Collection entries
++++

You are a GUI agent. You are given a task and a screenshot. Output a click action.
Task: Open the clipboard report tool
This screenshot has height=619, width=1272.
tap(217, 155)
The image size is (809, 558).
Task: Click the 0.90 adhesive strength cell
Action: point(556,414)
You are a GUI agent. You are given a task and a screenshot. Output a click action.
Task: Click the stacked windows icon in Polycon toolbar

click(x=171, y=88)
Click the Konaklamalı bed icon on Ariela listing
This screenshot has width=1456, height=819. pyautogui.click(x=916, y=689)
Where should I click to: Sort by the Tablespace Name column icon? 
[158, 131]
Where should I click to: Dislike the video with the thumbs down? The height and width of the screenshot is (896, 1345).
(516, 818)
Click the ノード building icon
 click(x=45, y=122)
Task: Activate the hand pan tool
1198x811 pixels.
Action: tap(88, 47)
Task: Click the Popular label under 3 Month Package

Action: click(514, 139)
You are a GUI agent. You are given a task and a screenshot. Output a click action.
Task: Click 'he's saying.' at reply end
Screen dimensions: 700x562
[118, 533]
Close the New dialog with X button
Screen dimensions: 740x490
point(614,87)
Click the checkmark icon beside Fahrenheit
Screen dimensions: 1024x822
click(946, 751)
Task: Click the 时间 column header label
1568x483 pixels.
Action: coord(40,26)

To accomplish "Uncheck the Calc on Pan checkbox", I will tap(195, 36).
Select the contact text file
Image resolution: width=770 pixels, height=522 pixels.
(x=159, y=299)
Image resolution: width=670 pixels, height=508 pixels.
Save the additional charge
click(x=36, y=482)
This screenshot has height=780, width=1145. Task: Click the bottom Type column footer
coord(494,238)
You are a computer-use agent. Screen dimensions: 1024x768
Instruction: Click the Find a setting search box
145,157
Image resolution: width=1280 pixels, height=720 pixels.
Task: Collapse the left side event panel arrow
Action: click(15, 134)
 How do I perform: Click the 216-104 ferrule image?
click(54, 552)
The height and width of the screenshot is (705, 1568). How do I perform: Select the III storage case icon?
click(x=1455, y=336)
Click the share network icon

++++

Find the line with "1198x811 pixels." in the entries above. Retype it and each line after it, exactly, through the line with "Close the New dialog with X button", and stop there.

1198x811 pixels.
Action: tap(88, 47)
Task: Click the Popular label under 3 Month Package

Action: click(514, 139)
You are a GUI agent. You are given a task and a screenshot. Output a click action.
Task: Click 'he's saying.' at reply end
Screen dimensions: 700x562
[118, 533]
Close the New dialog with X button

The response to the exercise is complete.